Since this method has been proposed for the mass screening of asymptomatic patients, the high proportion of symptomatic patients in the Brazilian dataset is another limitation of this study.
Table 1.
Comparison between the cost and performance of SARS-CoV-2 detection methods available at retail in Brazil.
Table 1.
Comparison between the cost and performance of SARS-CoV-2 detection methods available at retail in Brazil.
Methods | Sensitivity (%) | Specificity (%) | Estimated Costs * | References |
---|
MALDI-TOF MS | 56–62 | 87–91 | 10.00 | [7]; Current study |
Lateral flow devices | 30.2–98.3 (lower on asymptomatics) | 88.9–100 | 20.00 | [24] |
Molecular methods (e.g., RT-qPCR, LAMP) | 84.8–100 | 98.9–100 | 30.00 | [25,26] |
5. Conclusions
The method presented in this study is an alternative test for SARS-CoV-2 detection, especially in low- and middle-income countries. This method could provide LMICs with not only a more affordable diagnostic but also an expanded screening capacity. Moreover, in countries where science is neglected, with low investments and people living under constant pressure and discredit, international collaboration, as demonstrated here, is the key to achieving clear and promising results.
As the use of alternative specimens for SARS-CoV-2 detection is needed, studies with saliva are important to demonstrate that it is possible to implement different specimen collections for the same method with minor adjustments. Despite the fact that swabs are still considered the highest-yield sample for respiratory virus diagnostic testing, more studies are necessary to elucidate if this remains true for MALDI-TOF MS methods.

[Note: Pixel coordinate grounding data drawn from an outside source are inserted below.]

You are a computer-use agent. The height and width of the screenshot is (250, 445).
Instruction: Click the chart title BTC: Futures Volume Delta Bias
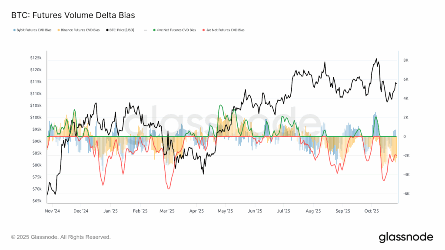pyautogui.click(x=73, y=15)
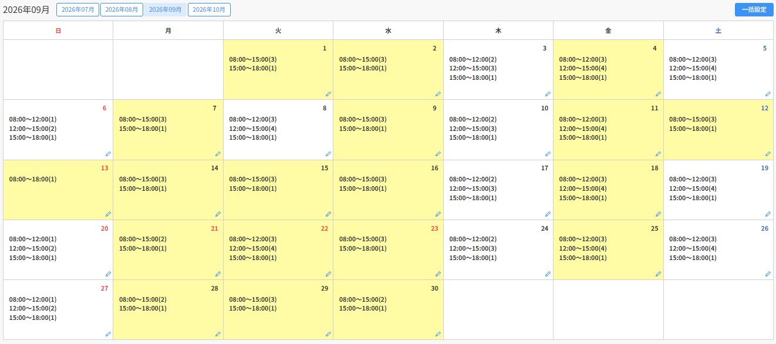This screenshot has width=776, height=344.
Task: Click the edit pencil icon for September 1
Action: 328,94
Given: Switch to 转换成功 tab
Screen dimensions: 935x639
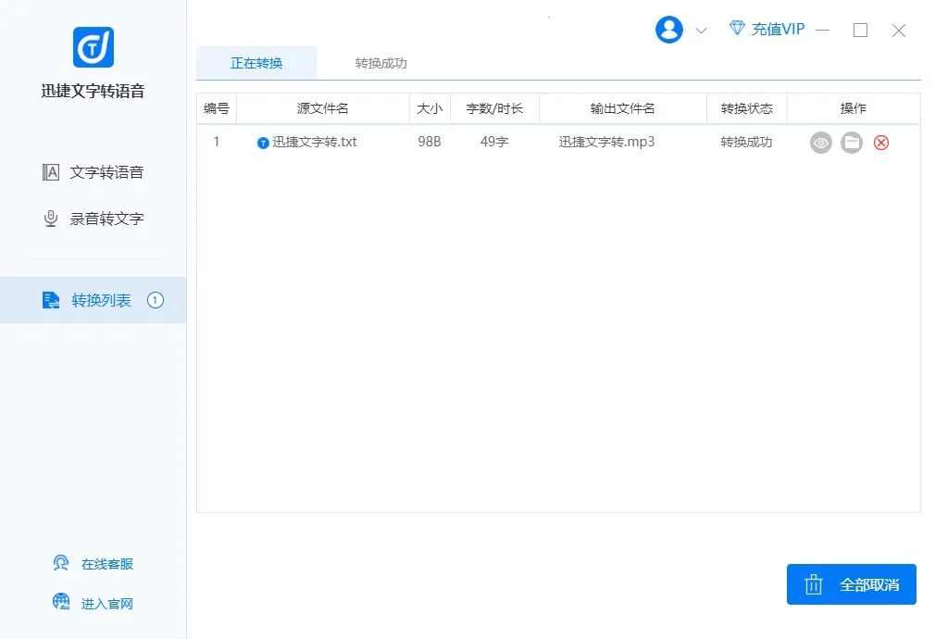Looking at the screenshot, I should pyautogui.click(x=380, y=64).
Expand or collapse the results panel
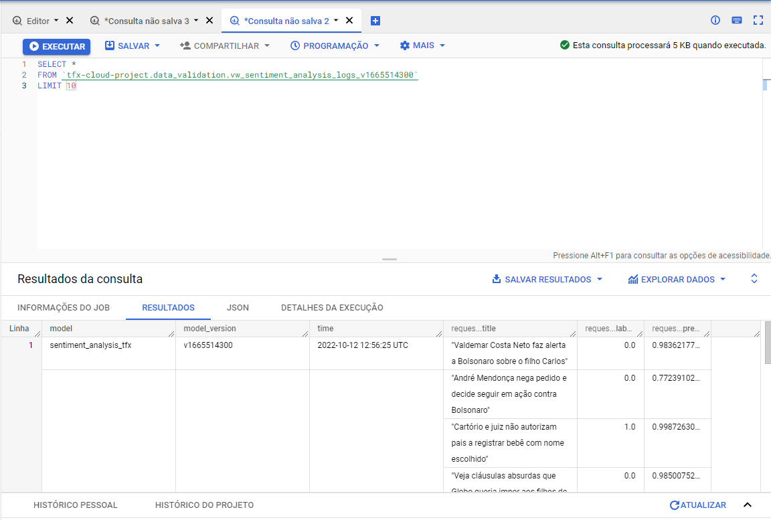The image size is (771, 520). 754,279
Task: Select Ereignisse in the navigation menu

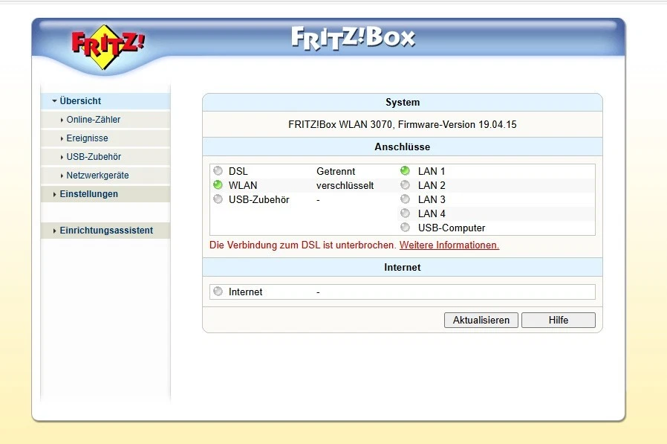Action: (x=88, y=138)
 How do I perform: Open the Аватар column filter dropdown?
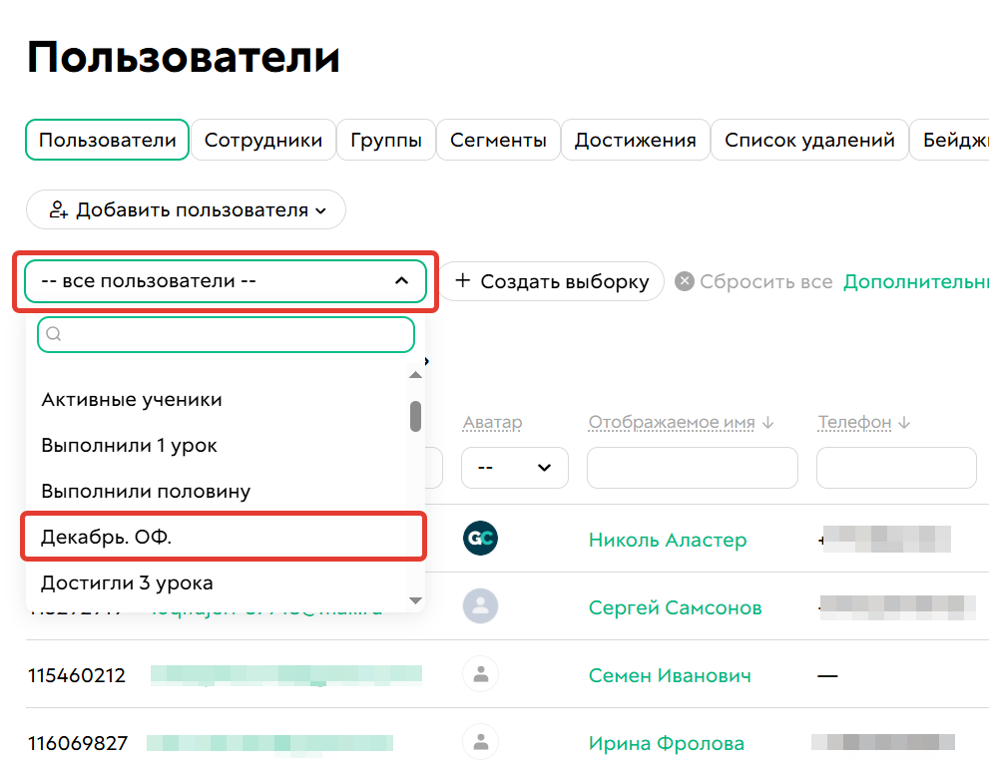514,467
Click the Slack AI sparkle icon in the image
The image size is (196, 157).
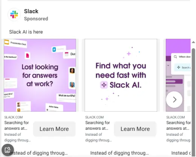(104, 85)
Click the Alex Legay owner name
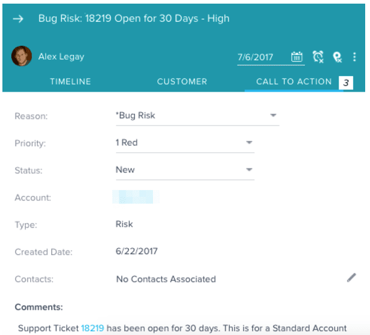This screenshot has height=335, width=370. click(61, 57)
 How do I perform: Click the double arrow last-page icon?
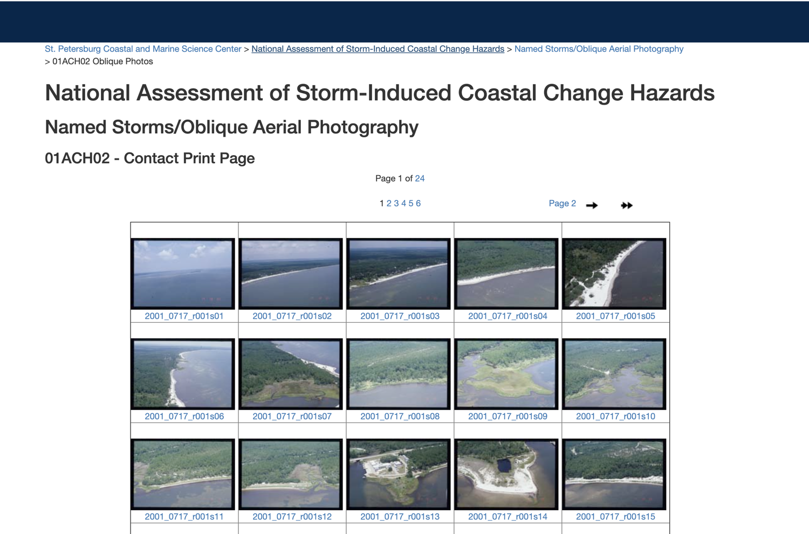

MALDI-TOF mass spectral analysis can be considered a complementary and orthogonal clinical test to RT-qPCR. Where agreement on SARS-CoV-2 infection is found on both tests, in patients presenting without symptoms, the diagnosis of infection as asymptomatic can be confidently made. Where the test results diverge, further analysis of clinical relevance is required as the potential to detect the emergence of variants is a strong possibility.